Sharing latest knowledge

We learned that people traveling to LA for the first time want to get a sense of what being in LA is “really like” to help them make the right decisions. Take the example of the advice shared by Jeremy, an LA local who has lived in the city for 20 years, with Donny, a 30-something dad traveling to LA with his kids.

It is a long standing battle amongst everyone in LA who’s got the best tacos. So I would humbly submit that you try to find a truck for Leo’s tacos. They’re my personal favorite. They’re always consistent. They make these amazing Al pastor tacos. It’s a seasoned pork taco. They put a little pineapple on it. It’s absolutely delicious. And of course, what kid wouldn’t love getting food from a truck? Hopefully that’s fun for them as well.

Following the advice session with Jeremy, we asked Donny to expand on why he particularly valued the recommendation of Leo’s tacos.

I like somebody telling me, “this is my favorite”. And he told me why that one was his favorite: because they add a little pineapple to the tacos when they make it. So just being able to tell me this is what I enjoy and here’s why I enjoy it, I feel like that was helpful and adding a nice personalized touch by saying, this one is my favorite: this is the one that I really enjoy.

Jeremy deploys the strategy of sharing insider knowledge by drawing on his personal experience. He starts by saying “[the best taco] is a long standing battle amongst everyone in LA.” Here he is subtly establishing his credibility as a local, with 20 years of experience of living in the city (and presumably eating tacos!).
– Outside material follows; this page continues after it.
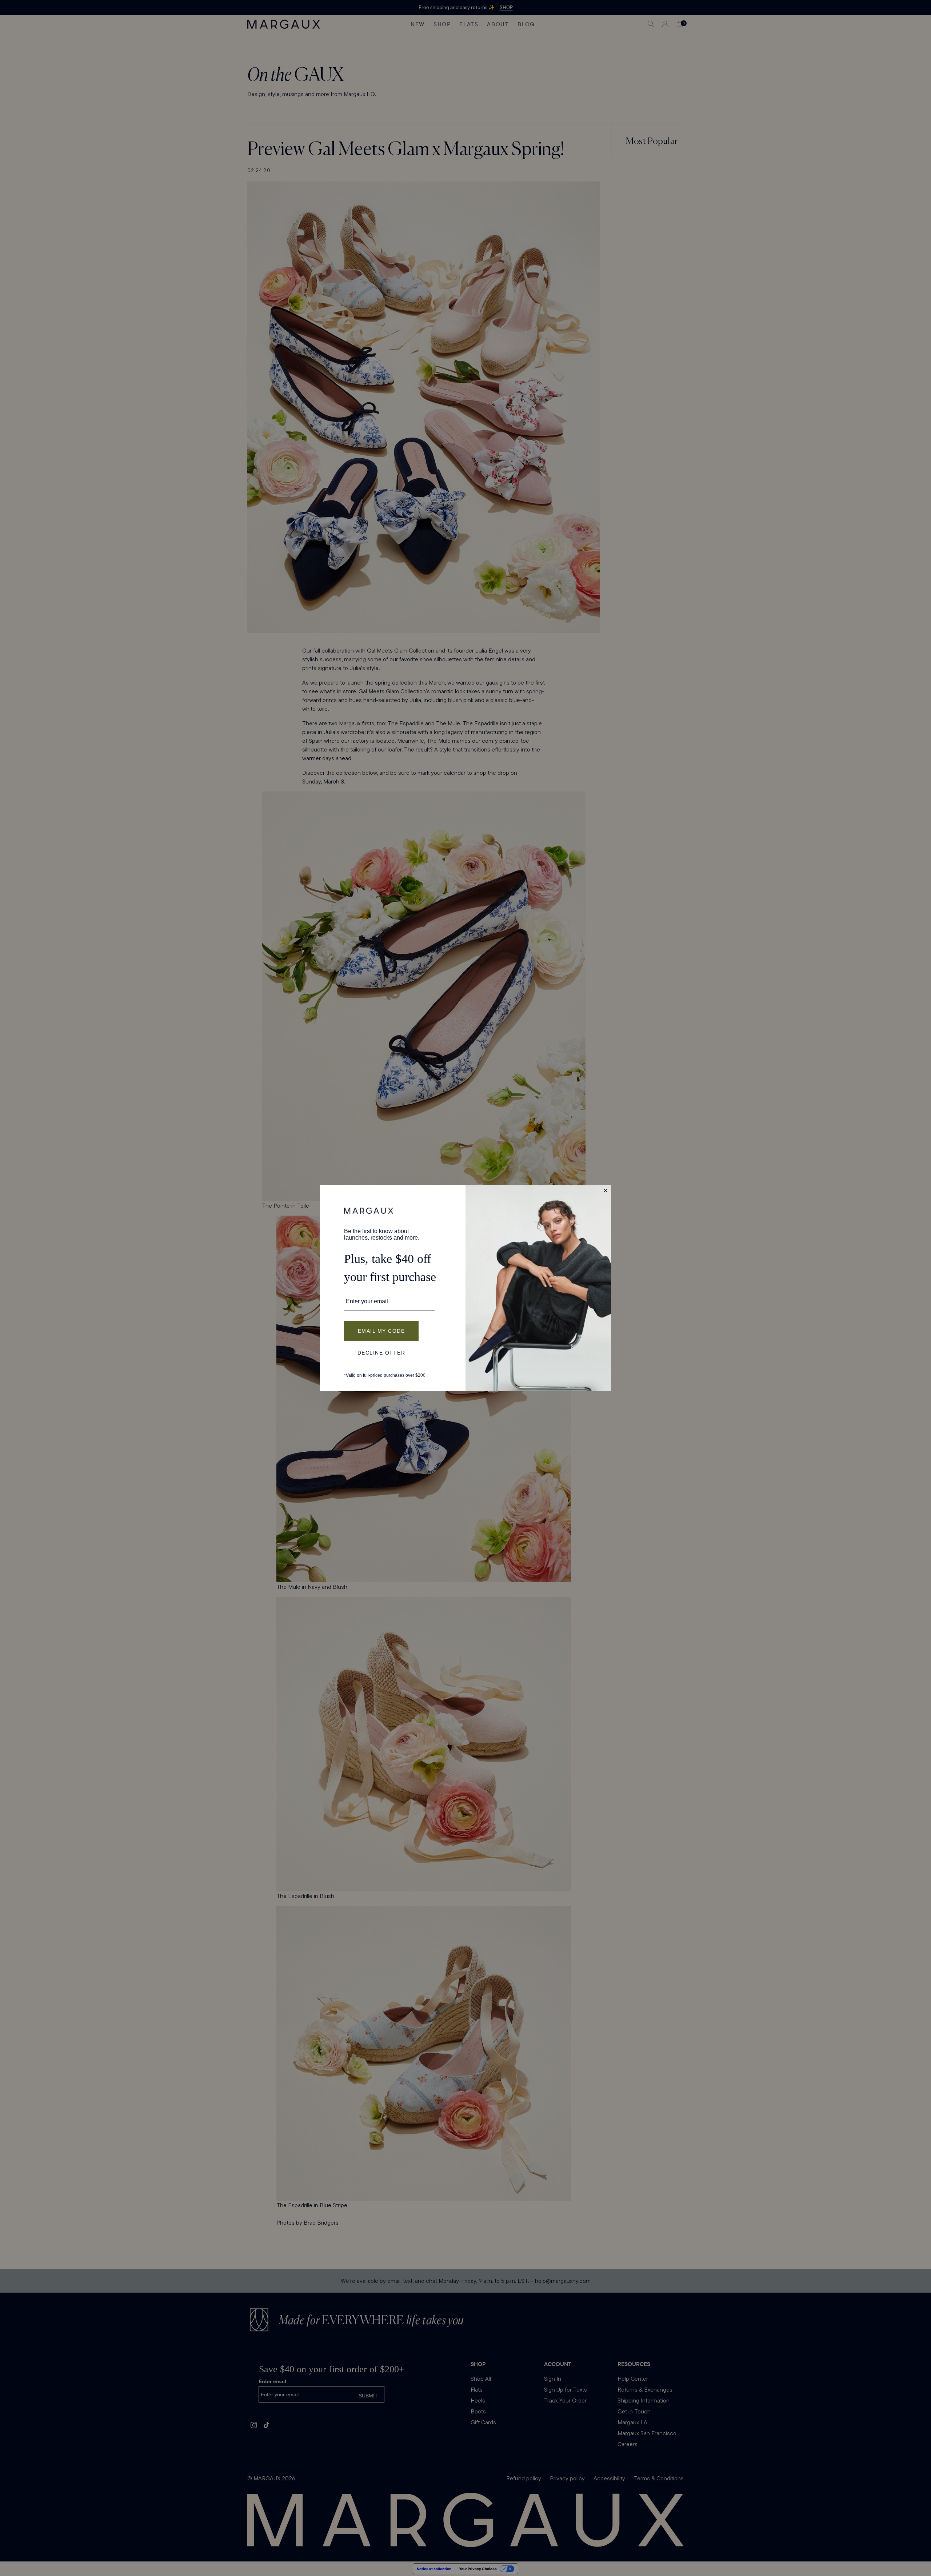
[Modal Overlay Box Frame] (465, 1288)
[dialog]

This imbues his advice with a specificity that is both unique to his extensive experience and embedded within local social discourse.

Second, Donny appreciates the detailed explanation of why Jeremy prefers Leo’s Tacos. When he talks specifics, such as the sprinkling of pineapple, Jeremy helps him home in and appreciate aspects of the experience. This enables Donny to visualize what to expect, cutting through the paralyzing “multidimensionality” outlined by Karpik, while at the same time situating this as part of Jeremy’s personal experience and perspective. This, after all, is his “personal favorite”.

The value of specificity was further reinforced through the NLP analysis of the interview transcript conducted by our data science team. Similar to the qualitative analysis, the computational analysis investigates which characteristics of Jeremy’s advice led to an immediate positive response from Donny. To quantify the specificity of an answer, automated tools detect the presence of named entities (geo locations, named people, restaurant names etc.) in a text and by counting such instances, we can define and evaluate at scale how detailed an expert’s recommendation is. We note that the classification of the sentiment of a text is often based on the presence of sentiment-specific lexicon, in this case the prediction relies on “enjoy”. Doing this at scale (enabled by the automatic tools we used) across all interviews, we discovered that during the 30 minute advice sessions, moments where the expert became specific correlated with traveler “joy”.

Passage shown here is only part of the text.